TASK REQUIREMENTS: Check every line of the data and copy the ones where "output" appears.

MATERIAL SUPPLIED:

>>>>

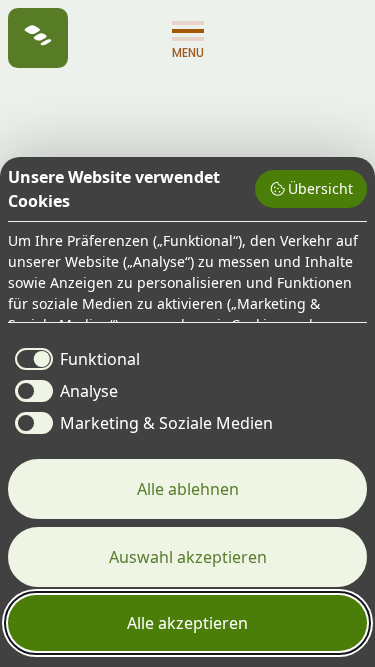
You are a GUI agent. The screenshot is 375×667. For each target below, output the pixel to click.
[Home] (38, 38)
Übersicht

<<<<
>>>>

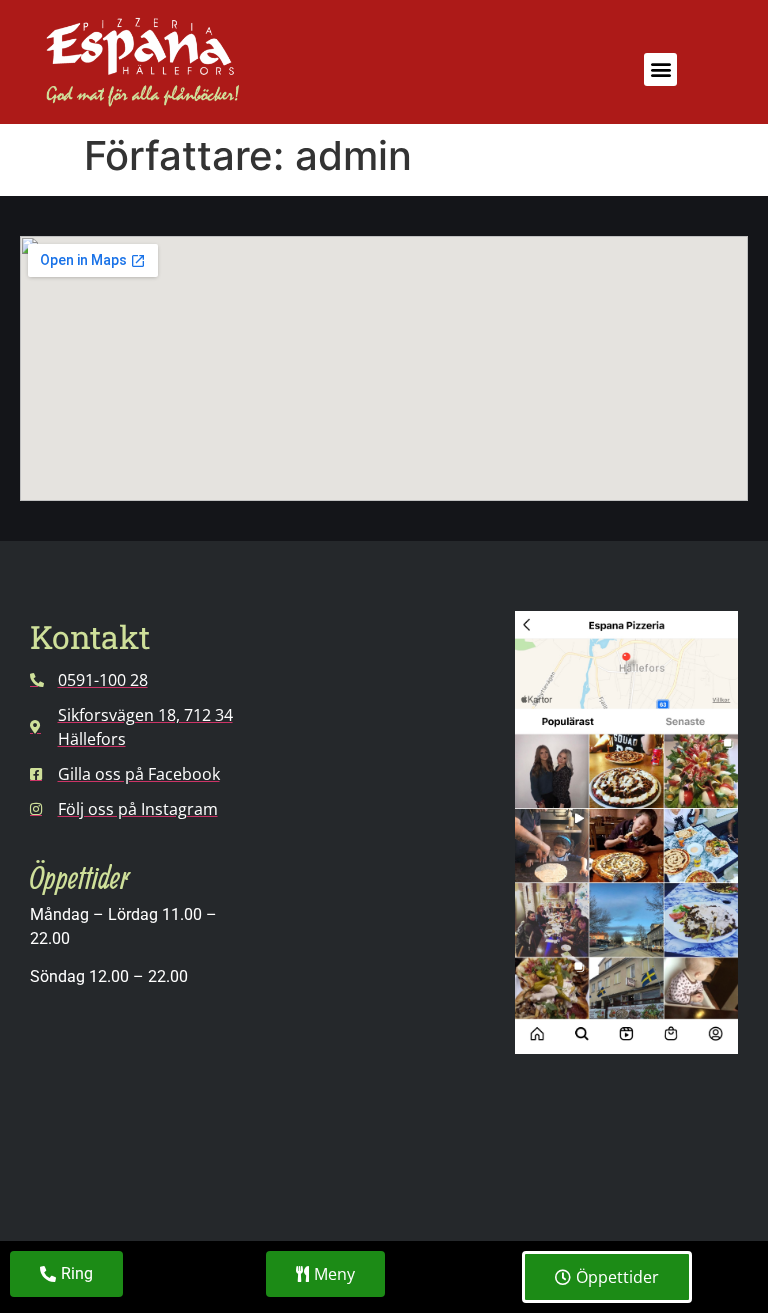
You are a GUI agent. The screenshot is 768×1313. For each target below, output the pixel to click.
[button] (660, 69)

<<<<

YOUR RESPONSE:
You are a GUI agent. The screenshot is 375×667. For each target below, output the pixel to click.
You are a GUI agent. The screenshot is 768×1313. For each target below, output the pixel to click.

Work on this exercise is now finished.